[DATA FOR THIS TASK — start]

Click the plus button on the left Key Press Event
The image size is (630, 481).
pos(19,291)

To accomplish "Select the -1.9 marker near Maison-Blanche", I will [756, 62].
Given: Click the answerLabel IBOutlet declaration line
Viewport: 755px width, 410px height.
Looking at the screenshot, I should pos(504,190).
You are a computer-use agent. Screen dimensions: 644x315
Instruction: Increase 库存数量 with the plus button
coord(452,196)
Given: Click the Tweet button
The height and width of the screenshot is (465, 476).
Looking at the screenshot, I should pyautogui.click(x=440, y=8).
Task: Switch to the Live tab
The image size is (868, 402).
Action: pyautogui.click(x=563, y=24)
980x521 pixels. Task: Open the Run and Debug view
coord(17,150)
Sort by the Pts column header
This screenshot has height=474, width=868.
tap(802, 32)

[DATA FOR THIS TASK — finish]
[DATA FOR THIS TASK — start]

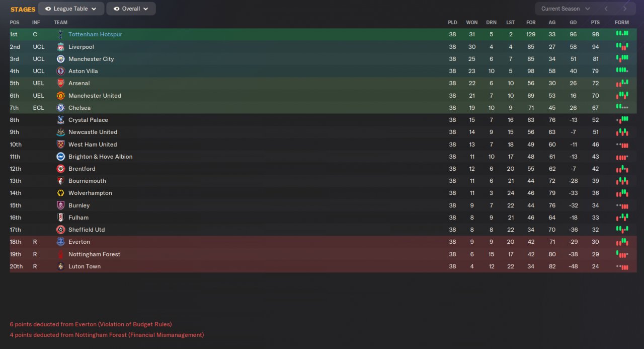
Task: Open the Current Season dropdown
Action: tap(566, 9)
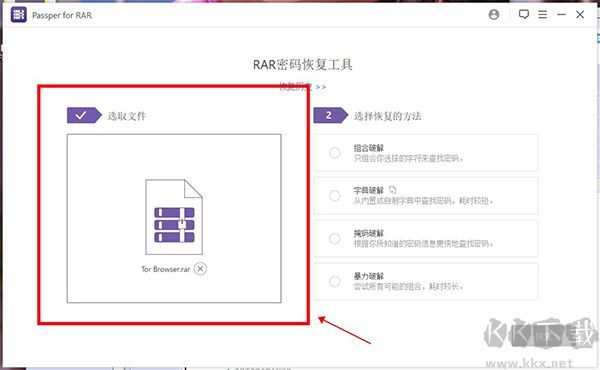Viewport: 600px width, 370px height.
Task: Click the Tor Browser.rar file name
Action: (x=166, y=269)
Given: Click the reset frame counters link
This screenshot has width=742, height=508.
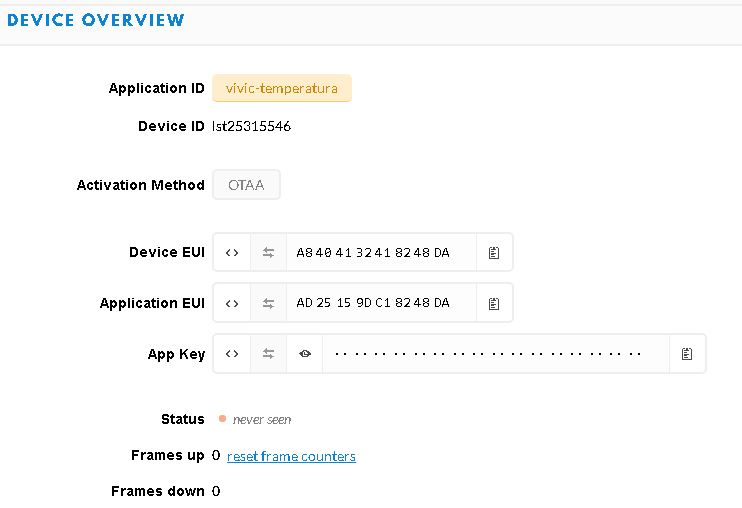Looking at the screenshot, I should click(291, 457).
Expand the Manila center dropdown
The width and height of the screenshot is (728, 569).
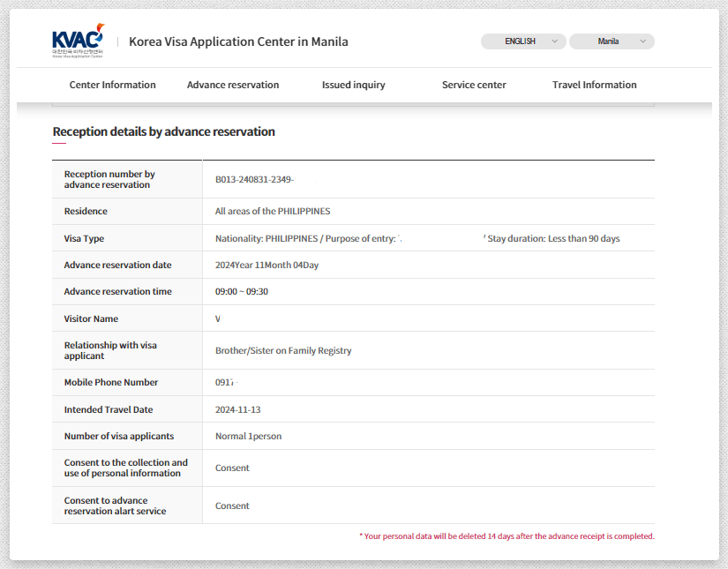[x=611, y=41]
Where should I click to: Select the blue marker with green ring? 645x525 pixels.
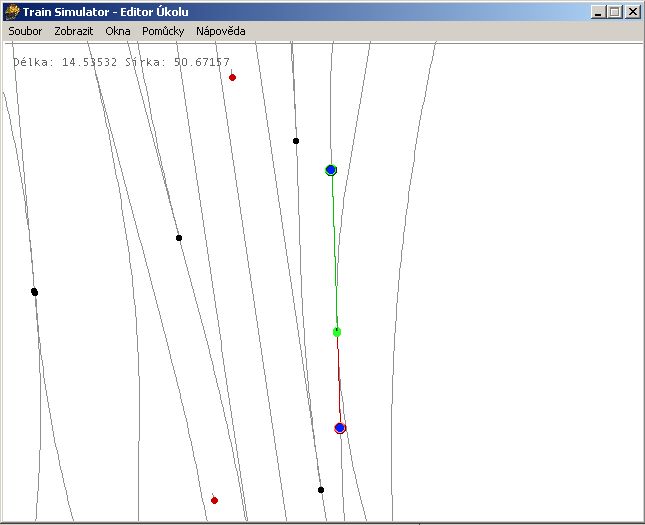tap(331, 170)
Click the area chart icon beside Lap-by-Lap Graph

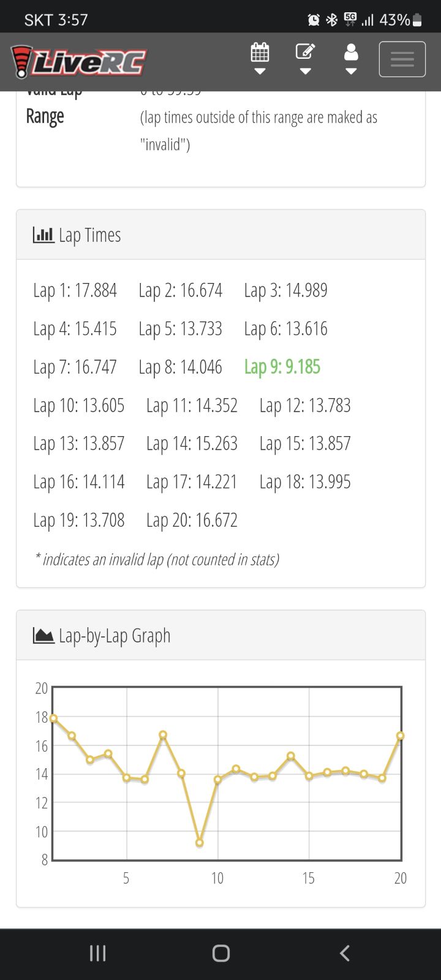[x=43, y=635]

[DATA FOR THIS TASK — finish]
[DATA FOR THIS TASK — start]

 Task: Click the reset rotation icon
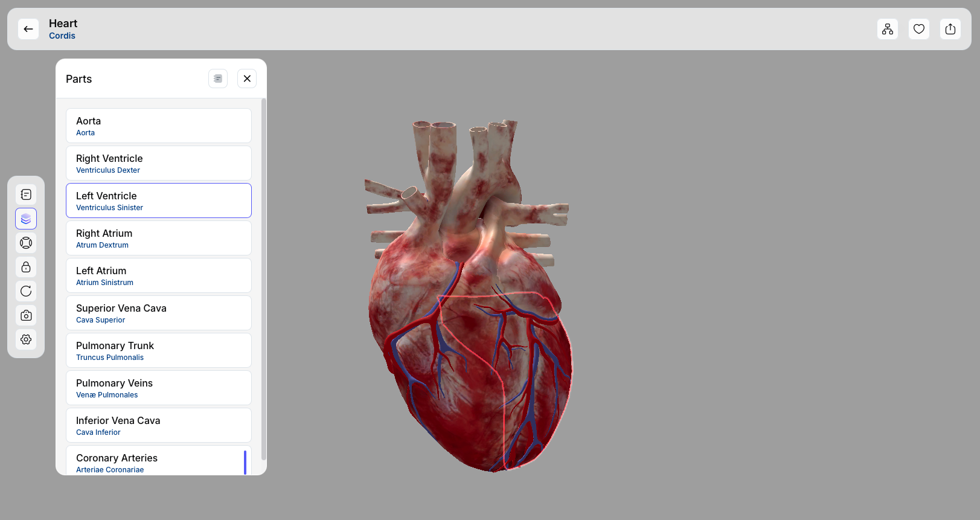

[DATA FOR THIS TASK — finish]

DIRECTIONS FOR THIS TASK => What is needed is every line of the records above that contains the word "reset".

ANSWER AREA =>
Given: Click the reset frame counters link
 Task: Click the reset rotation icon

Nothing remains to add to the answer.